• **TASK**:
Begin at the line containing "At what coordinates" in the data below and go on through the line containing "Image resolution: width=1260", repeating each line exactly; include both ends and no other line.

• **INFORMATION**:

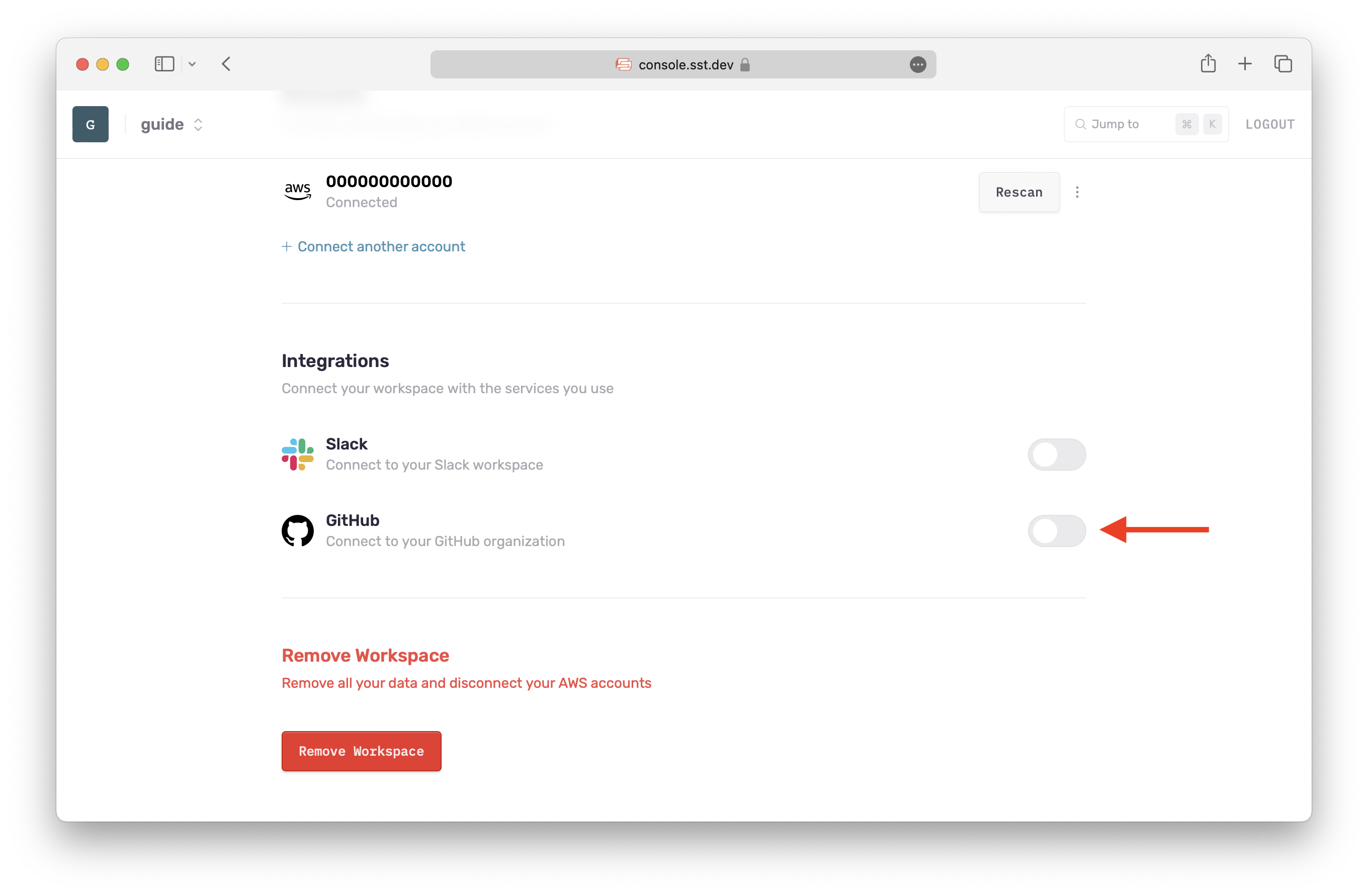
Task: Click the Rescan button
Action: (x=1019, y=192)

--

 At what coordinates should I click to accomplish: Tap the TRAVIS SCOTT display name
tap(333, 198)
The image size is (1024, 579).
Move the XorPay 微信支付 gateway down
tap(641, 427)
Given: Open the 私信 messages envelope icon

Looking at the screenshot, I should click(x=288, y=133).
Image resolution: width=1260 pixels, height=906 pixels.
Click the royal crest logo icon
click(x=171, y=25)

• **SOLUTION BELOW**:
 At what coordinates should I click to accomplish: Tap the TRAVIS SCOTT display name
tap(333, 198)
The image size is (1024, 579).
Move the XorPay 微信支付 gateway down
tap(641, 427)
Given: Open the 私信 messages envelope icon

Looking at the screenshot, I should click(x=288, y=133).
Image resolution: width=1260 pixels, height=906 pixels.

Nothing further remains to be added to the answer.